Jornal A CIDADE

Hamilton de Andrade Lemos

Quinta-Feira, 7 de Agosto 2008 - 23h32

Extorsão


O subemprego é uma realidade nacional. O sujeito se vê obrigado a defender o leitinho das crianças e luta como pode neste mercado carente de oportunidades e empregos formais. Junte-se a isso o fato de que o brasileiro está, em grande parte, incapacitado e desatualizado frente às exigências do mundo globalizado.
Camelôs, distribuidores de folhetos nos semáforos e ambulantes são algumas das atividades possíveis que a criatividade do brasileiro encontra para sobreviver. Nada ou quase nada tenho contra estes. Que Deus os guarde.
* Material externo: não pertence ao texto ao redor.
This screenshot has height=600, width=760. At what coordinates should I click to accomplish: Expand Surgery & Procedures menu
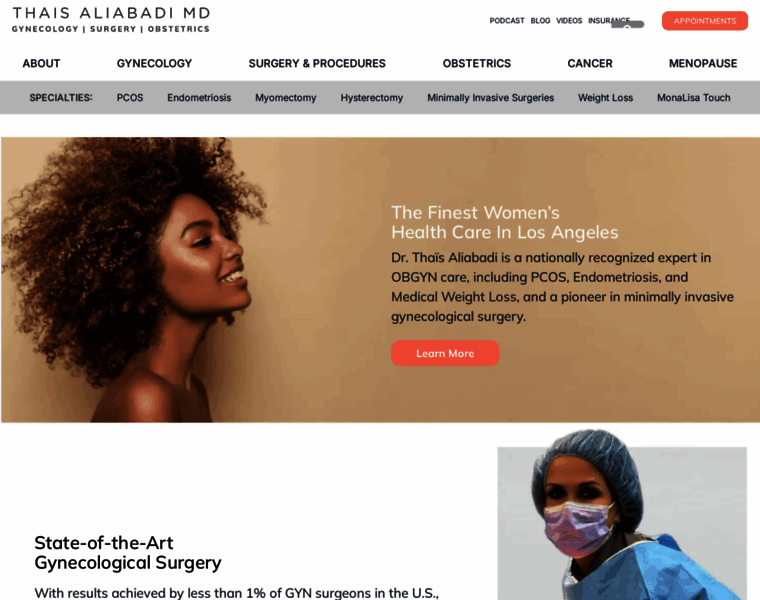(x=317, y=63)
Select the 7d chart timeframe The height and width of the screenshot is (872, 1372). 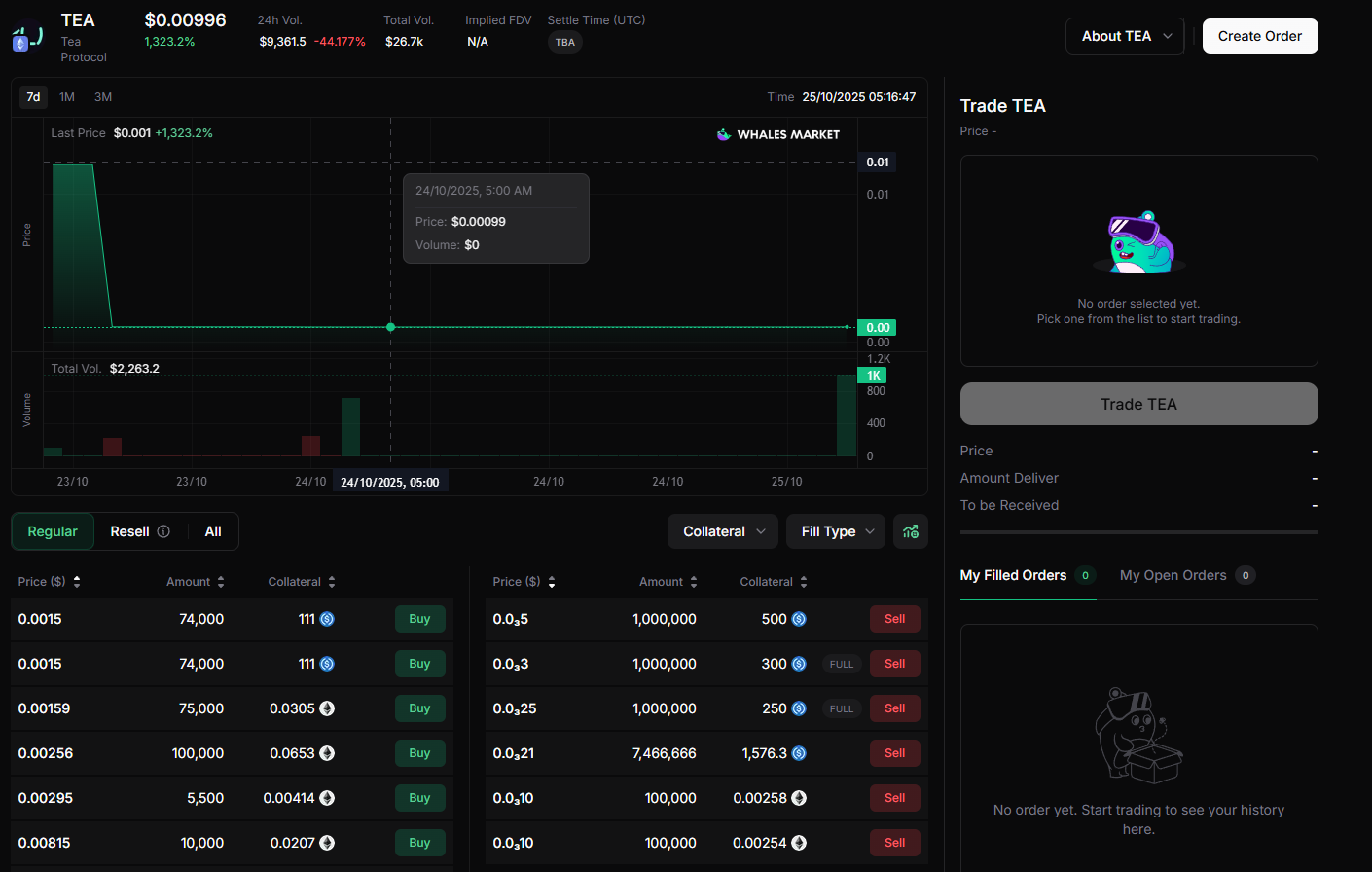tap(33, 97)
De flanelinhas, já não posso dizer o mesmo. É das situações mais constrangedoras estacionar o carro e, ato imediato, chega um marmanjo se oferecendo para “cuidar” do veículo. Você não quer que ninguém cuide do seu carro. Com o seguro pago, tudo o que você quer é que o deixem do jeito que está. O que acontece é que o serviço é compulsório e encerra uma ameaça velada à integridade do seu patrimônio.
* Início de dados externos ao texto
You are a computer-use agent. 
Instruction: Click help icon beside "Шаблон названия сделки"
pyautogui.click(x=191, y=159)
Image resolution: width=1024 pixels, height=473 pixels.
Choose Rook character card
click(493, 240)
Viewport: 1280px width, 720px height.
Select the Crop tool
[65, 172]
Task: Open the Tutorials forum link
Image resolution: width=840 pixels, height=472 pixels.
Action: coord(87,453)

E quanto custa a extorsão? Pelas ruas da cidade, um espaço público, seu direito de uso pago pelos impostos, fica entre 1 ou 2 reais, a critério do proprietário. Nos eventos como teatros, cinemas, festas e similares, já há uma tabela de 5 reais. E devem ser pagos na entrada, já que na saída você não encontrará um único deles sequer. E qual garantia você tem ao pagar o serviço? Simples: nenhuma.
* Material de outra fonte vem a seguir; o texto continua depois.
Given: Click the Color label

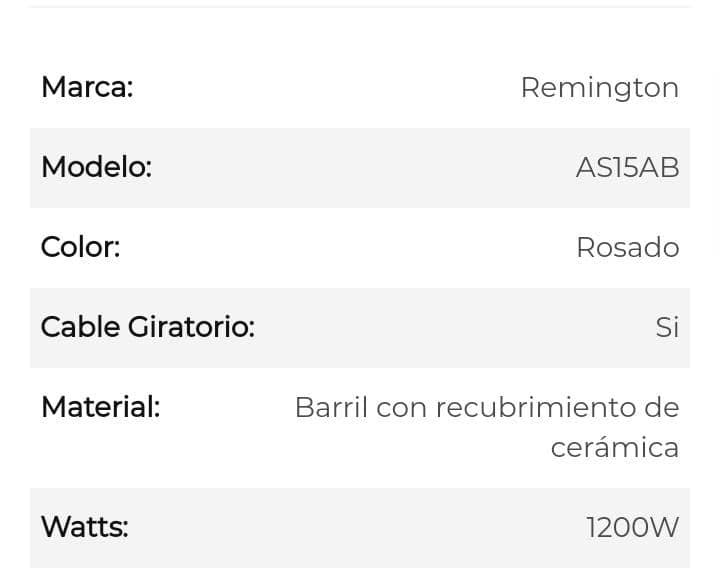Looking at the screenshot, I should (80, 248).
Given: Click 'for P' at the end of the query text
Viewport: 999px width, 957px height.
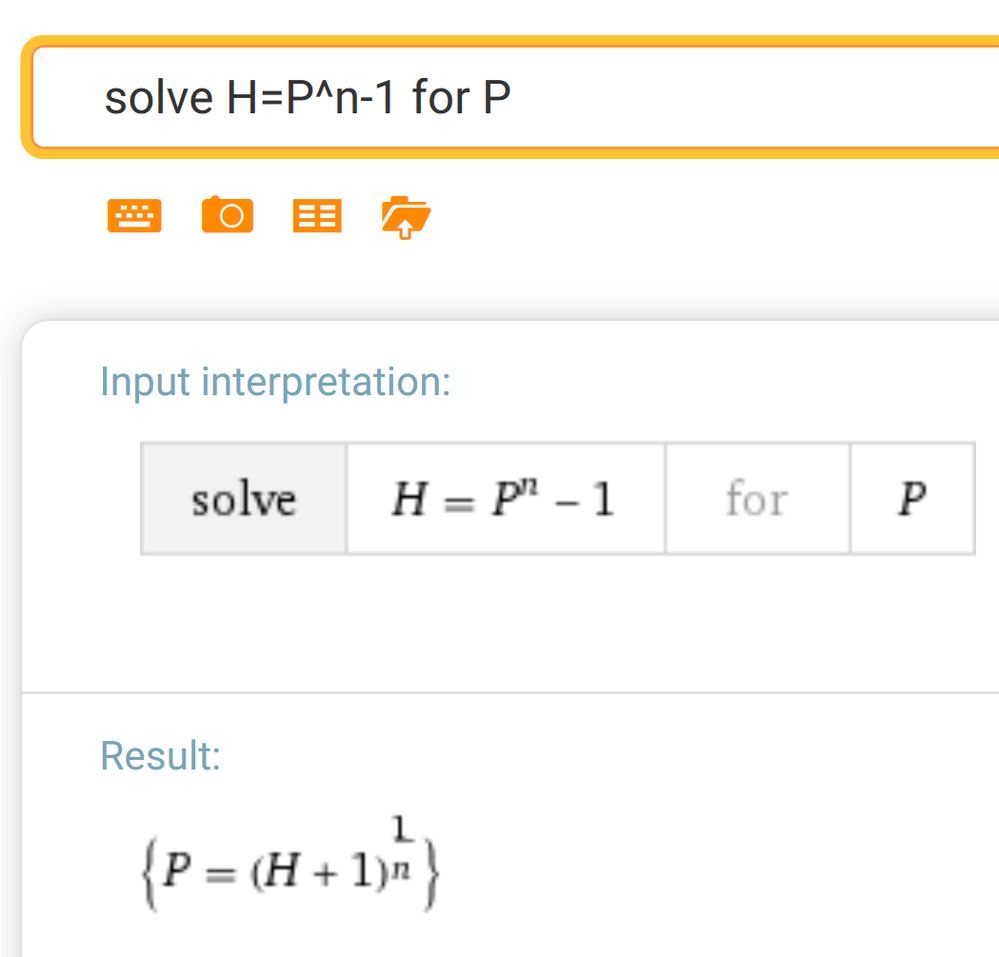Looking at the screenshot, I should coord(461,98).
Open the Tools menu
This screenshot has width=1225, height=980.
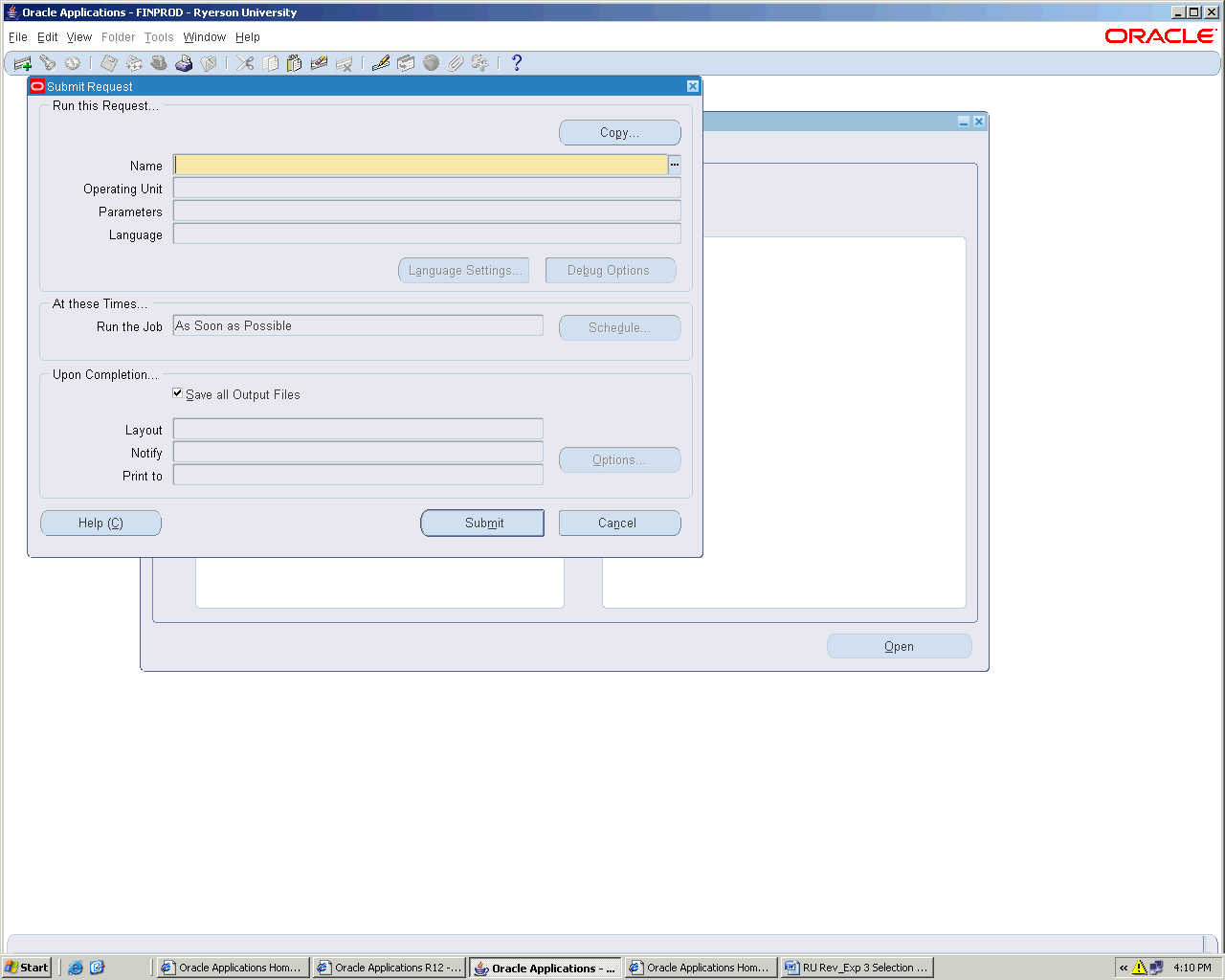159,37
Interessante notar que a atividade é ilegal, mas possui sindicato. É ilegal, mas ninguém coíbe. É ilegal, mas ninguém reclama. É ilegal, mas a massa de cidadãos que sofre com este crime não reage, não protesta e perpetua os flanelinhas ao pagar o achaque.
Eu vou fazer minha parte. Não pago mais e pago pra ver.